Stored data
--*--
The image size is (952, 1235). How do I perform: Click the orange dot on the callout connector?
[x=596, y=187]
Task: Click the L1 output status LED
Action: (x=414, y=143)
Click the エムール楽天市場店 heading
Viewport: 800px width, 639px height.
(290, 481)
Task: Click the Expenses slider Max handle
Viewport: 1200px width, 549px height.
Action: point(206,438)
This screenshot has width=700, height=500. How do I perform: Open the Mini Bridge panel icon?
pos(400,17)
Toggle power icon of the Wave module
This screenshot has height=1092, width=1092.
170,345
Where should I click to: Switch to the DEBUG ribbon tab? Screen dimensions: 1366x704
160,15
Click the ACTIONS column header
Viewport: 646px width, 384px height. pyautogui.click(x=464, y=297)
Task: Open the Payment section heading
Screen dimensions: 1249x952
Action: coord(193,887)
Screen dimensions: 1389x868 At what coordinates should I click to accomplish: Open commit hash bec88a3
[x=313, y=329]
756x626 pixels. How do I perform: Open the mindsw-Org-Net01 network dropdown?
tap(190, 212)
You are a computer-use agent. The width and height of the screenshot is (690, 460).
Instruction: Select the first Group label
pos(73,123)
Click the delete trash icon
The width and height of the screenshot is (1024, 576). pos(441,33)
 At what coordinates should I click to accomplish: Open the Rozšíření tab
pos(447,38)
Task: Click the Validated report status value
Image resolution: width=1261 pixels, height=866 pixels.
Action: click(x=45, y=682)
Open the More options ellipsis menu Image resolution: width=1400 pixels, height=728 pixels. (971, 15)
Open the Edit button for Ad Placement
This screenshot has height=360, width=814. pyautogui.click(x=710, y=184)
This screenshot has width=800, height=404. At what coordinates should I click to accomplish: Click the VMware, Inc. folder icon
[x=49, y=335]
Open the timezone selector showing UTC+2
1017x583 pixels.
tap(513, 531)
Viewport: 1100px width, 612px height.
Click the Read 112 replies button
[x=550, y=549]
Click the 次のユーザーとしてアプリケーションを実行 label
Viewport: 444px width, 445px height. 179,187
--*--
Required action
Using the data above, work out how many lines include the word "heading" and give only that number.

Written answer
2